We now also have a ginger Tom kitten  we feed 2 street dogs regularly because they arrived at our gate skeletal and days from death.  This is not appreciated by our neighbours.  They all have dogs that are chained in the chicken runs or animal pens and cats for ratting but do not appreciate street dogs being welcomed in their vicinity.  There is a different ethos to animals.  Our neighbour, whilst loving our dogs was horrified to see them on our couch and rather memorably once on our bed!  We laugh it off until we see them throwing stones at the street dogs or kicking them and of course poisoning happens too.  That is harder to stay quiet about.  I think it is also important to realise that when you feed a street dog there may be people who are financially unable to feed themselves - it is then easier to understand the outrage at feeding strays.

In the cities it seems to be different with animals being part of the family and closer to the ethos we have in the UK.

It is a valid point that you make that if people are living hand to mouth then seeing you feed street dogs annoyed your neighbors, but it is impossible to switch off a  humane attitude especially being dog owners yourselves.

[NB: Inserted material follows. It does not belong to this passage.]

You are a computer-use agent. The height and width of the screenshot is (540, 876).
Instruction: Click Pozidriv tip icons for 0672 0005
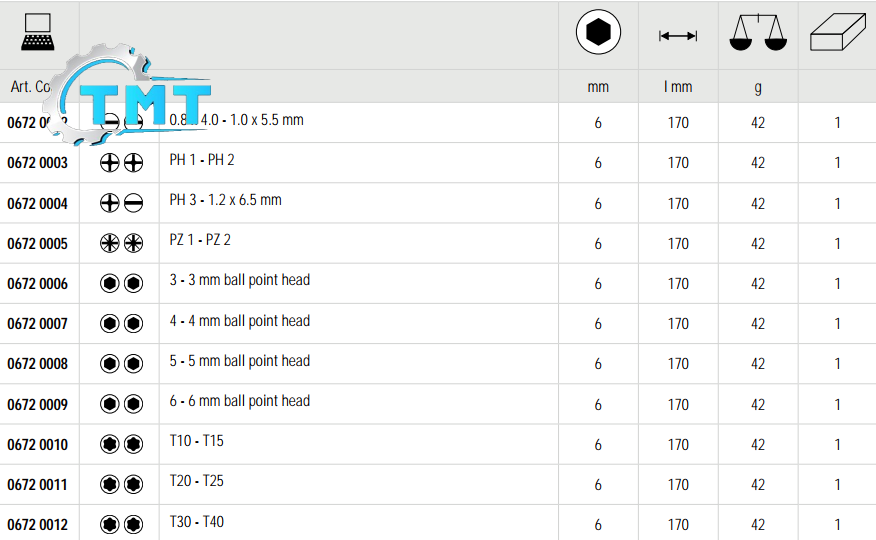[121, 243]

I also would not be comfortable in the knowledge of dogs beaten kicked or stones thrown at them, sadly their is the difference in our upbringing, in my village I'm more likely to see a dog running behind a cart, and it looks a little awkward when dog's are on leashes.
It is a great country to bring up a healthy and happy dog plenty of space to run around into although in cities and larger towns are their sections of parks for dogs to be taken as I've not noticed any?

I would definitely say the city mentality is different than the village mentality for pets. there are several cats and a few dogs that 'belong' to my apartment building- in that they come to our building for feeding. In general, people toss their leftovers off their back balcony and the cats and dogs (sometimes birds) snatch them up... it is... a unique system for food disposal. 

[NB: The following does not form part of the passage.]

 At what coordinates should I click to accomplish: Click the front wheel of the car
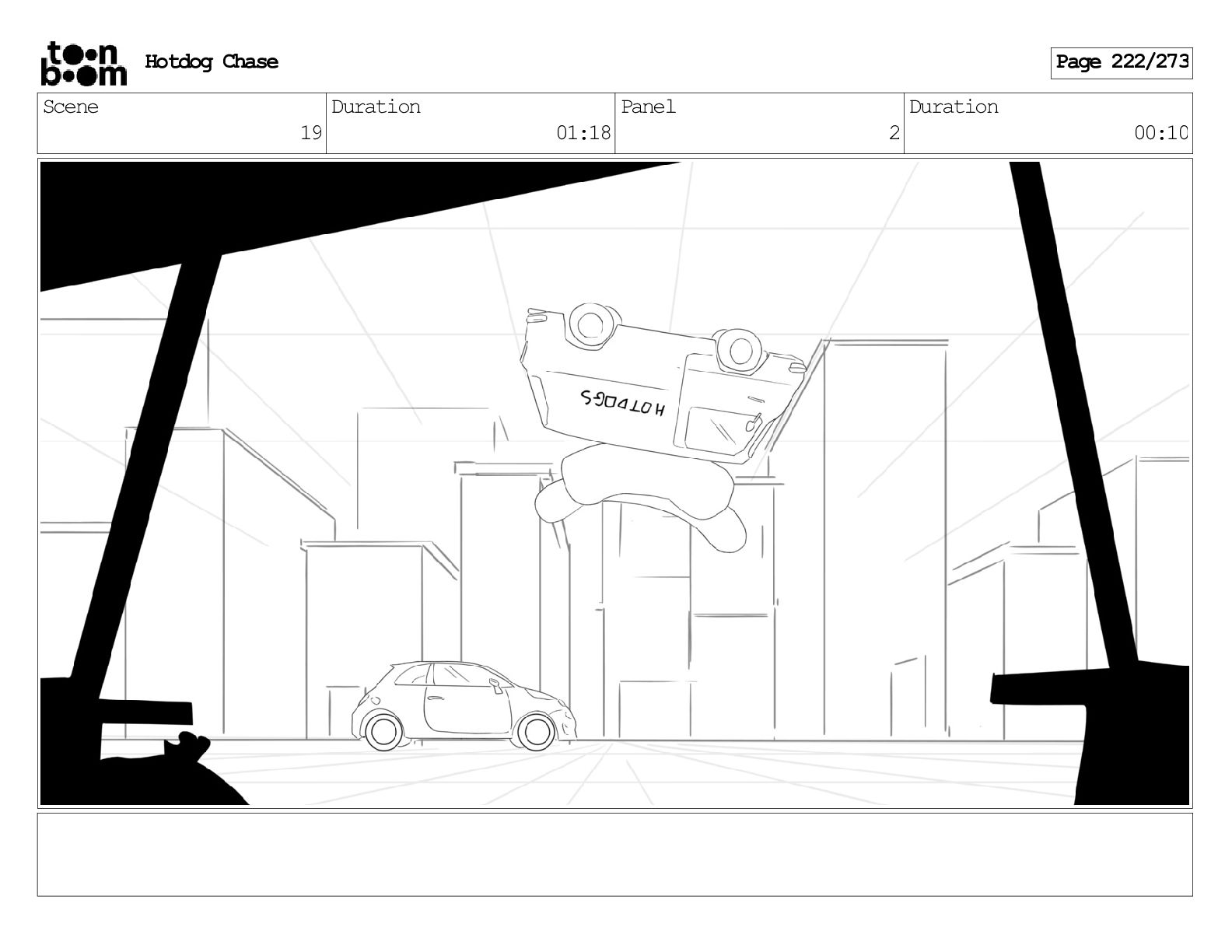(535, 731)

Steve- I know in Varna there is at least one specialized dog park where my SIL takes her dog to run off leash- not sure of the exact location, but I can ask about it if anyone is interested.

In the city people do care about their pets. This company does day care which is a new concept in Bulgaria and they are growing so it shows some people are prepared to pay for their pet's happiness.

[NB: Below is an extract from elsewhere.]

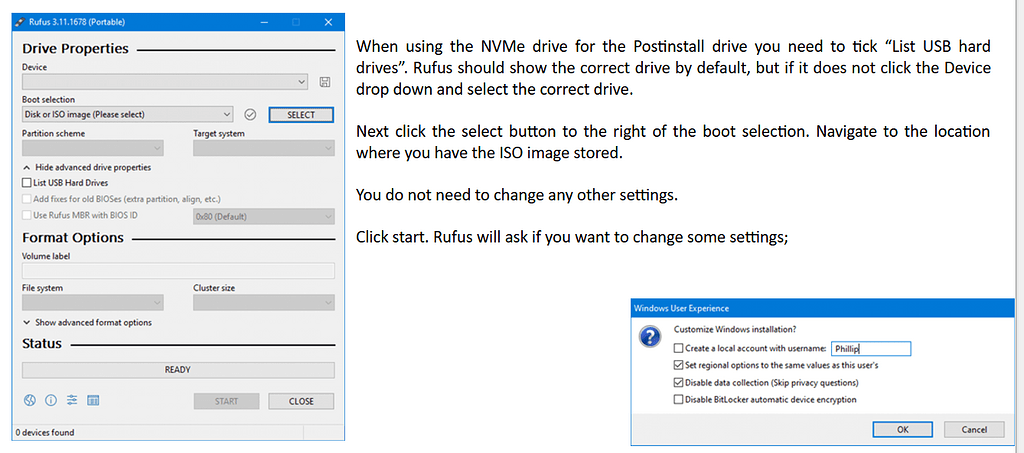
Task: Enable Disable BitLocker automatic device encryption
Action: click(679, 400)
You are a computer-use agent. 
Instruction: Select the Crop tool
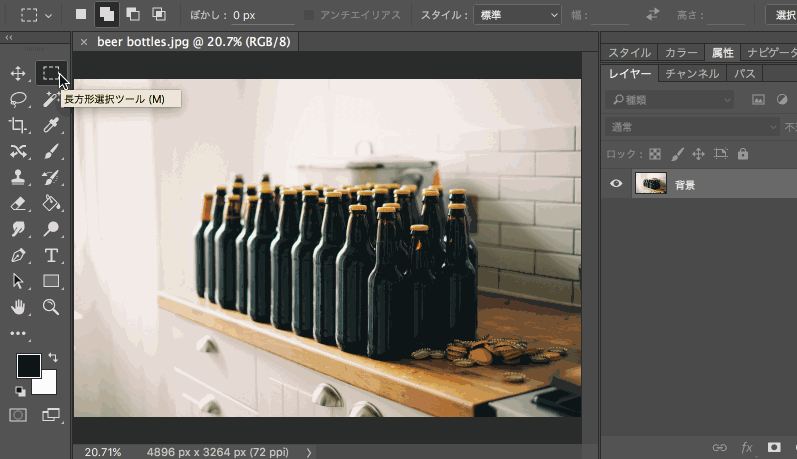[18, 125]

I moved to Bulgaria a year ago and brought my staffy/mastiff x over with me with me.

I live in Plovdiv where he has made some good friends with some of my neighbors dogs. The majority of dogs that we meet with owners walking around the city seem to be no problem at all, friendly and playful. (owners actually bothering to spend time with their pets rather than leaving them outside on a chain all day) 

To me he is part of my family and me and my girlfriend kinda treat him like a little kid. Im sure when i speak to some Bulgarians about how he sits on the sofa with us sleeps in the bed with us etc they think i am crazy !

I bring him to work with me on occasions and he is aloud to run around the factory grounds and the surrounding fields during the day. Many of times i look out across the field and he is happily playing with some stray dogs he has bumped into.

Overall it has been no trouble at all bringing him here. One or two slight altercations with dogs that have been used to roam yards and lockups etc

my boy Mylo :)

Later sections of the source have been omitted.